Cataluña se ha vuelto a despertar con una nueva jornada de reivindicaciones por parte del sector educativo. Los docentes en huelga, que hoy es territorial en el Baix Llobregat y en el Penedès, han salido a las calles y han cortado la B-23 en Sant Joan Despí cuando pasaban pocos minutos de las siete de la mañana. Un grupo de 200 profesionales educativos se han concentrado frente a los estudios de TV3 y, posteriormente, se han desplazado hacia la B-23 cortando primero la circulación en sentido Barcelona y más tarde el otro sentido de la marcha, un corte que se ha prolongado durante más de una hora y que se ha levantado cuando pasaban pocos minutos de las ocho y media de la mañana. Una manifestación que se espera que se desplace hasta la delegación de los Servicios Territoriales de Educación en el Baix Llobregat; donde al mediodía los docentes comenzarán una nueva manifestación.

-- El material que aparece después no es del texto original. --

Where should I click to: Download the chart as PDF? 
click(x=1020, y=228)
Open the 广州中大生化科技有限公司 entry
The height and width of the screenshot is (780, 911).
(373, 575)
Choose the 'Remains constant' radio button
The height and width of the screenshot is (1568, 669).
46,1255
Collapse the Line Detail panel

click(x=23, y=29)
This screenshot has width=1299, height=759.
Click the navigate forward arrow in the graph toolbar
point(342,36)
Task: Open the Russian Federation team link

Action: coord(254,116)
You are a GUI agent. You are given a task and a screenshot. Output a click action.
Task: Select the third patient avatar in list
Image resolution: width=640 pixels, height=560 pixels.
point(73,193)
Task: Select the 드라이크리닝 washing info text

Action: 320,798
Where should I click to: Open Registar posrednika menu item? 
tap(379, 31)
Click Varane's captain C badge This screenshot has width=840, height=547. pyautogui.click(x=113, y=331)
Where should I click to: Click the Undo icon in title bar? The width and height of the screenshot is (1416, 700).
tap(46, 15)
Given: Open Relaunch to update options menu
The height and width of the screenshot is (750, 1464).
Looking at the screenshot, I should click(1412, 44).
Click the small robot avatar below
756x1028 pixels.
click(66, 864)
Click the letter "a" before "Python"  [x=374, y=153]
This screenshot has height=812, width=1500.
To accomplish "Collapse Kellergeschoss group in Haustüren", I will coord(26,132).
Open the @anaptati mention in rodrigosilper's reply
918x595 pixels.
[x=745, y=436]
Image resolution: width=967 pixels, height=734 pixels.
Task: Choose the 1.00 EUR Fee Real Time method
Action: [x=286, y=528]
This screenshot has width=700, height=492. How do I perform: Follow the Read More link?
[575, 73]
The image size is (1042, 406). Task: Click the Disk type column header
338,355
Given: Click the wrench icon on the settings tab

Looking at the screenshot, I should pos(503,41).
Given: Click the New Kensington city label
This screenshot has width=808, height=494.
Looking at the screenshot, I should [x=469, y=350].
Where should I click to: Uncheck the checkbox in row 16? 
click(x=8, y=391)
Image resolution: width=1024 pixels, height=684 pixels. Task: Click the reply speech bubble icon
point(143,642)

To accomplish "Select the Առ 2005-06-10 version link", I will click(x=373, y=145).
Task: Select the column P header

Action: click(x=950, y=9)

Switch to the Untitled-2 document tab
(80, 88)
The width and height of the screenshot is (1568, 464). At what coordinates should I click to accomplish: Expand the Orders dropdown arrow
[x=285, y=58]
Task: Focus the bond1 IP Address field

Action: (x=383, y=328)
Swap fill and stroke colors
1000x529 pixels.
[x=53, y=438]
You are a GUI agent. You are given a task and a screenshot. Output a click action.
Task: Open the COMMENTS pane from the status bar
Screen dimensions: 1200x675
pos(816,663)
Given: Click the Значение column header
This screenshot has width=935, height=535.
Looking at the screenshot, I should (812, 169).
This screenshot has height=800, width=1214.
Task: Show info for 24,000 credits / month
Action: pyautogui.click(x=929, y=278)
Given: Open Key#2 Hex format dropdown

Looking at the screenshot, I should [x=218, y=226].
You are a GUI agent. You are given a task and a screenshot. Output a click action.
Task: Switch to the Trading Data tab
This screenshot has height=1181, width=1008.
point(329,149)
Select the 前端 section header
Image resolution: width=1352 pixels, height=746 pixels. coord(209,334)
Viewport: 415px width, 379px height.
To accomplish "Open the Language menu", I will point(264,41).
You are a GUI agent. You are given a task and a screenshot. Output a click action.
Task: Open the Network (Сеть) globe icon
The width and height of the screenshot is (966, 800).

⚫ La B-23 está cortada en Sant Just Desvern en ambos sentidos por una #manifestación. Paradas.
— Trànsit (@transit) 13 de mayo de 2026
🔴 En la misma vía hay retenciones desde el Papiol hasta Sant Feliu de Llobregat y de Molins de Rei al Papiol.
🔴 En la A-2 hay retenciones de Pallejà a Cornellà en sentido Barcelona. pic.twitter.com/ty6mEWEQBn
Unos cortes de carretera que han sorprendido al presidente de la Generalitat de Cataluña, Salvador Illa, de viaje oficial en California desde donde Illa ha querido destacar que mantiene la esperanza de que el Departamento de Educación pueda llegar a convencer a los sindicatos huelguistas durante la reunión sectorial del jueves. En declaraciones recogidas por la ACN, el jefe del ejecutivo catalán ha mostrado la confianza en la consejería para poder desbloquear la situación en la educación aunque ha pedido “no adelantar acontecimientos”.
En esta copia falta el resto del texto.